I received an email from one of the rescue voluteers today where I help out, I'm just blown away but the completely lack of empathy on the part of people, please read and share with as many people as you can, something needs to be done. 
-------------------------------------------------------------------------------------------------------

Please forward this email and post it on blogs/facebook/websites to help prevent more animals from suffering and dying as Ray did.
Please take time to call/email/write letters (contact info below)! Without YOUR support more animals will suffer! We must demand change and justice for what happened to Ray.

Ray's Story & Our Plea for YOUR Help:

Ray was a very sweet and loving dog who had been left chained to a tree with no access to shelter and no evidence that any food/water had been left for him. There was a dog house near Ray, however, the entrance to it had been blocked by a bucket and much of the house was buried in dirt. An animal rescuer, Kathy Hynes, discovered Ray chained to the tree and, over a period of 1-2 weeks, would check on Ray and not once noted any evidence of food or water left for Ray. On March 9, Kathy knocked on the door of the home neighboring the property where Ray had been left and spoke to the neighbor. She, too, was upset about the emaciated dog living on a chain next to her home and offered to help. Together, they got a ladder and climbed up high enough to take photographs of Ray (attached to this email). 
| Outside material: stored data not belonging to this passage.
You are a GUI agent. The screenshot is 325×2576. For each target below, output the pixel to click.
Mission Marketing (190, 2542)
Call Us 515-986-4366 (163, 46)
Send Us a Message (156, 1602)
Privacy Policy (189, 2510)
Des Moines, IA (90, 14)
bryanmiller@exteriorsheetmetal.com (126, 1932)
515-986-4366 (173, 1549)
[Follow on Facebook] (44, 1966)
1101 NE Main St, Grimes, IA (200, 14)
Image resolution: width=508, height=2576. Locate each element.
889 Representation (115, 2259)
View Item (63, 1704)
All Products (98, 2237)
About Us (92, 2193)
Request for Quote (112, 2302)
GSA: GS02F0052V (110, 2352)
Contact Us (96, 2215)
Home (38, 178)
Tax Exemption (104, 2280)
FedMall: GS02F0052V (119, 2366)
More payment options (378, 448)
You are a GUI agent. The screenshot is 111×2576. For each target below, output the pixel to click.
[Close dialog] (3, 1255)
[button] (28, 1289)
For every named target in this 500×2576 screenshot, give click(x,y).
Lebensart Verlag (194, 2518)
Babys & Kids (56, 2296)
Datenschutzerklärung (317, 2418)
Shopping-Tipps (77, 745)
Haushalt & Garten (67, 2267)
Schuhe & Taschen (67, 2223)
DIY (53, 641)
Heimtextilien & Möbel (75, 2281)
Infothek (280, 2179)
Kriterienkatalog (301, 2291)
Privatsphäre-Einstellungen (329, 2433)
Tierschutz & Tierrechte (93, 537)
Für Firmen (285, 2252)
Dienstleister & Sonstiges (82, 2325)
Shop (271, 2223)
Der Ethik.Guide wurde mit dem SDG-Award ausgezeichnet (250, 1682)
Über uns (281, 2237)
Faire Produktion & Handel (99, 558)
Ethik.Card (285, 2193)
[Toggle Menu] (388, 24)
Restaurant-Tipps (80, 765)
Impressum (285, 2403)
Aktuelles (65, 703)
Ray was living in filthy conditions in his own feces and urine. He had scabs and wounds on his neck from where the chain had been cutting into his skin. Kathy and the neighbor lowered a bucket with dog food and water on a rope over the fence so that Ray could eat and drink. They then went to the magistrate to have a cruelty charge drawn and magistrate Jacobs agreed. A court date was set for March 29 at 9:00 am and a warrant for one of Ray's two owners were issued (the name of the second owner was not known at this time).

On March 10, animal cruelty investigator, Ralph, was informed about Ray. One day after meeting with the magistrate, animal control removed Ray from the property where he had been chained. Ray was taken to Hoke County Animal Shelter in Raeford, NC (Animal Control / Shelter : Hoke County, North Carolina). At this time, they also checked on a white dog on the same property that stays locked in a garage. They did not remove this dog, but required that the dog be taken to a vet within 72 hours. 

On March 11, Kathy offered to take Ray to her vet & pay for his vetting, but was told she could not do this by the shelter manager after he spoke to the animal control director. She was also not permitted (after offering) to bring in drontal plus, an excellent dewormer, for Ray. She was told he needed to remain at the shelter.

On March 14, Kathy saw Carl, the shelter manager, in Walmart and is told by him that Ray saw a vet on March 11. Kathy learns Ray tested positive for heartworm disease and that ivermectin is going to be brought to the shelter for Ray to treat it. Kathy asked questions about Ray's lab work, appetite, any medications he may be on, etc., and learns he has been vomiting. She is told she needs to talk to Jimmy, the animal control director. 

On March 21 or 22, Kathy speaks with Christy who works at the shelter and is told Ray is throwing up, but that he likes going for walks and is very sweet. 

On March 28, Kathy is told by Christy that Ray is still throwing up, but not as much as he was throwing up previously. Kathy asks if Ray has been to the vet and is not answered.

On March 30, the second rainy day in a row with temperatures in the 30s and 40s, Kathy goes to the shelter at 11:10 am. She is told by Jimmy that the shelter is closed except for dropoffs. She asks if she can see Ray and give the dogs some treats she brought. Jimmy told her to go ahead. Kathy sees two small dogs shivering and soaking wet in the runs and another 10 dogs also shivering and soaking wet. This area has a roof over it, but it is open on the sides and in the front of the runs and rain and wind is able to enter the runs. The back of the runs has the main building behind it. The runs are on cement and do not have any dog houses inside, only a 3' long by 1' wide metal grate that is about 2" above the cement for the dogs to sit/lie on. The wind and rain were both very strong and the dogs were cold, wet, and shivering. While this is happening, Jimmy is walking with the hose hosing down the runs with the dogs still in them! The dogs have NO WAY TO ESCAPE from the wind, rain, or hose water. 
Ray is one of the dogs in these runs and he is shivering and emaciated. 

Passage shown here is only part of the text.